### What is needed
Could you transcribe all of the data word for word?
────────────────────────────────────────
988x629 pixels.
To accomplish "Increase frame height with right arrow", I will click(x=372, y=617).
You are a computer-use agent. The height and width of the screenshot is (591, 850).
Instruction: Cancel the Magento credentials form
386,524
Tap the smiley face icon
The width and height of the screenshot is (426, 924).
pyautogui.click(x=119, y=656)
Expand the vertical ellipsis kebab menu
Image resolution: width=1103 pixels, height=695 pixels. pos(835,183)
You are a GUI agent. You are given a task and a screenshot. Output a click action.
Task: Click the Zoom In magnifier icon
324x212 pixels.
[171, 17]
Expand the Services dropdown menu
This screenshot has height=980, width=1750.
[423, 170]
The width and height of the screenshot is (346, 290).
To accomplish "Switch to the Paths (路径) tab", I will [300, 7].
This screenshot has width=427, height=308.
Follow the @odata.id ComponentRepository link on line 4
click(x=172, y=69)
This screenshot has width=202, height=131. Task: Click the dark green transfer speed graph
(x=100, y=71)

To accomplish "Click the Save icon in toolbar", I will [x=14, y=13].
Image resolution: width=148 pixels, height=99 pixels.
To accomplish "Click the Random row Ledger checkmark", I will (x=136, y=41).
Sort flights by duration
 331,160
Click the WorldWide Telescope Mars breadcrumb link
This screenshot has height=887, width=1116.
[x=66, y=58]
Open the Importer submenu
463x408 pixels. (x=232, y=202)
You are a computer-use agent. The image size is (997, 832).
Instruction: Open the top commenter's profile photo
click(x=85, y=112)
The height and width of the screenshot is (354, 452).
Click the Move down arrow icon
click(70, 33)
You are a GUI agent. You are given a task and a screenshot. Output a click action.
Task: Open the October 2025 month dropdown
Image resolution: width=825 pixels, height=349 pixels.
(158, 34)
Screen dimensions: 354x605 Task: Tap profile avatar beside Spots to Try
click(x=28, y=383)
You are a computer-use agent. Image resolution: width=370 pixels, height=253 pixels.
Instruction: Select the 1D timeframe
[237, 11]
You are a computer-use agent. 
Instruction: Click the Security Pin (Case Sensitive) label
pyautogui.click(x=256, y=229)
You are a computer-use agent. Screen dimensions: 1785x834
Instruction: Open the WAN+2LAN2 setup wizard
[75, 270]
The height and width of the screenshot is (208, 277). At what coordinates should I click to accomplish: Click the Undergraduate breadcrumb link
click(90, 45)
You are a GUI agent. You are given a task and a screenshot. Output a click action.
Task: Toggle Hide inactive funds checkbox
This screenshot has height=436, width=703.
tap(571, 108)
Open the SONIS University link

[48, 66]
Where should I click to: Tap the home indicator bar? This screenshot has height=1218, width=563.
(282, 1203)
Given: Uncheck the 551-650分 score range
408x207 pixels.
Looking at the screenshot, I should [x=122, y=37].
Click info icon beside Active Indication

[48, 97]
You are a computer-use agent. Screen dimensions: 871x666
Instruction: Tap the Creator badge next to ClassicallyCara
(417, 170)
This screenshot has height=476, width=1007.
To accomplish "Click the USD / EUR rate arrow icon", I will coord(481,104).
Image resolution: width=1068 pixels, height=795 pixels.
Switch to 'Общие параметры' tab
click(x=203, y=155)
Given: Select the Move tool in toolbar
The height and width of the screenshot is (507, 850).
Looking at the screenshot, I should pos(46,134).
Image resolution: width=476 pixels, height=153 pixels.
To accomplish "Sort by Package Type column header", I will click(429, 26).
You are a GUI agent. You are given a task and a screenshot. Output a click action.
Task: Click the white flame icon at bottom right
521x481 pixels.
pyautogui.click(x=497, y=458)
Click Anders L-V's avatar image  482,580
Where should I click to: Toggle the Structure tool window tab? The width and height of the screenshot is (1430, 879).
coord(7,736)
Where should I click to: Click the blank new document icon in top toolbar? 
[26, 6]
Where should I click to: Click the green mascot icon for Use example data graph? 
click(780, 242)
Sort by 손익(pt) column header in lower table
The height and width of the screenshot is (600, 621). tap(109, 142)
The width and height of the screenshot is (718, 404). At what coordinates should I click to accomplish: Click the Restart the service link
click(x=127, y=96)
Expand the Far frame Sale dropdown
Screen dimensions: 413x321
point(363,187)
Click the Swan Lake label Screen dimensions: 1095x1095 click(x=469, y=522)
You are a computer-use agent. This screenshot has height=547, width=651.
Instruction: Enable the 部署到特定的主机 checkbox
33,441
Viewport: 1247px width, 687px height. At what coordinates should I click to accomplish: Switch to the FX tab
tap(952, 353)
────────────────────────────────────────
### Task solution
988x629 pixels.
To accomplish "Increase frame height with right arrow", I will click(x=372, y=617).
You are a computer-use agent. The height and width of the screenshot is (591, 850).
Instruction: Cancel the Magento credentials form
386,524
Tap the smiley face icon
The width and height of the screenshot is (426, 924).
pyautogui.click(x=119, y=656)
Expand the vertical ellipsis kebab menu
Image resolution: width=1103 pixels, height=695 pixels. pos(835,183)
You are a GUI agent. You are given a task and a screenshot. Output a click action.
Task: Click the Zoom In magnifier icon
324x212 pixels.
[171, 17]
Expand the Services dropdown menu
This screenshot has height=980, width=1750.
[423, 170]
The width and height of the screenshot is (346, 290).
To accomplish "Switch to the Paths (路径) tab", I will [300, 7].
This screenshot has width=427, height=308.
Follow the @odata.id ComponentRepository link on line 4
click(x=172, y=69)
This screenshot has width=202, height=131. Task: Click the dark green transfer speed graph
(x=100, y=71)

To accomplish "Click the Save icon in toolbar", I will [x=14, y=13].
Image resolution: width=148 pixels, height=99 pixels.
To accomplish "Click the Random row Ledger checkmark", I will (x=136, y=41).
Sort flights by duration
 331,160
Click the WorldWide Telescope Mars breadcrumb link
This screenshot has height=887, width=1116.
[x=66, y=58]
Open the Importer submenu
463x408 pixels. (x=232, y=202)
You are a computer-use agent. The image size is (997, 832).
Instruction: Open the top commenter's profile photo
click(x=85, y=112)
The height and width of the screenshot is (354, 452).
Click the Move down arrow icon
click(70, 33)
You are a GUI agent. You are given a task and a screenshot. Output a click action.
Task: Open the October 2025 month dropdown
Image resolution: width=825 pixels, height=349 pixels.
(158, 34)
Screen dimensions: 354x605 Task: Tap profile avatar beside Spots to Try
click(x=28, y=383)
You are a computer-use agent. Image resolution: width=370 pixels, height=253 pixels.
Instruction: Select the 1D timeframe
[237, 11]
You are a computer-use agent. 
Instruction: Click the Security Pin (Case Sensitive) label
pyautogui.click(x=256, y=229)
You are a computer-use agent. Screen dimensions: 1785x834
Instruction: Open the WAN+2LAN2 setup wizard
[75, 270]
The height and width of the screenshot is (208, 277). At what coordinates should I click to accomplish: Click the Undergraduate breadcrumb link
click(90, 45)
You are a GUI agent. You are given a task and a screenshot. Output a click action.
Task: Toggle Hide inactive funds checkbox
This screenshot has height=436, width=703.
tap(571, 108)
Open the SONIS University link

[48, 66]
Where should I click to: Tap the home indicator bar? This screenshot has height=1218, width=563.
(282, 1203)
Given: Uncheck the 551-650分 score range
408x207 pixels.
Looking at the screenshot, I should [x=122, y=37].
Click info icon beside Active Indication

[48, 97]
You are a computer-use agent. Screen dimensions: 871x666
Instruction: Tap the Creator badge next to ClassicallyCara
(417, 170)
This screenshot has height=476, width=1007.
To accomplish "Click the USD / EUR rate arrow icon", I will coord(481,104).
Image resolution: width=1068 pixels, height=795 pixels.
Switch to 'Общие параметры' tab
click(x=203, y=155)
Given: Select the Move tool in toolbar
The height and width of the screenshot is (507, 850).
Looking at the screenshot, I should pos(46,134).
Image resolution: width=476 pixels, height=153 pixels.
To accomplish "Sort by Package Type column header", I will click(429, 26).
You are a GUI agent. You are given a task and a screenshot. Output a click action.
Task: Click the white flame icon at bottom right
521x481 pixels.
pyautogui.click(x=497, y=458)
Click Anders L-V's avatar image  482,580
Where should I click to: Toggle the Structure tool window tab? The width and height of the screenshot is (1430, 879).
coord(7,736)
Where should I click to: Click the blank new document icon in top toolbar? 
[26, 6]
Where should I click to: Click the green mascot icon for Use example data graph? 
click(780, 242)
Sort by 손익(pt) column header in lower table
The height and width of the screenshot is (600, 621). tap(109, 142)
The width and height of the screenshot is (718, 404). At what coordinates should I click to accomplish: Click the Restart the service link
click(x=127, y=96)
Expand the Far frame Sale dropdown
Screen dimensions: 413x321
point(363,187)
Click the Swan Lake label Screen dimensions: 1095x1095 click(x=469, y=522)
You are a computer-use agent. This screenshot has height=547, width=651.
Instruction: Enable the 部署到特定的主机 checkbox
33,441
Viewport: 1247px width, 687px height. At what coordinates should I click to accomplish: Switch to the FX tab
tap(952, 353)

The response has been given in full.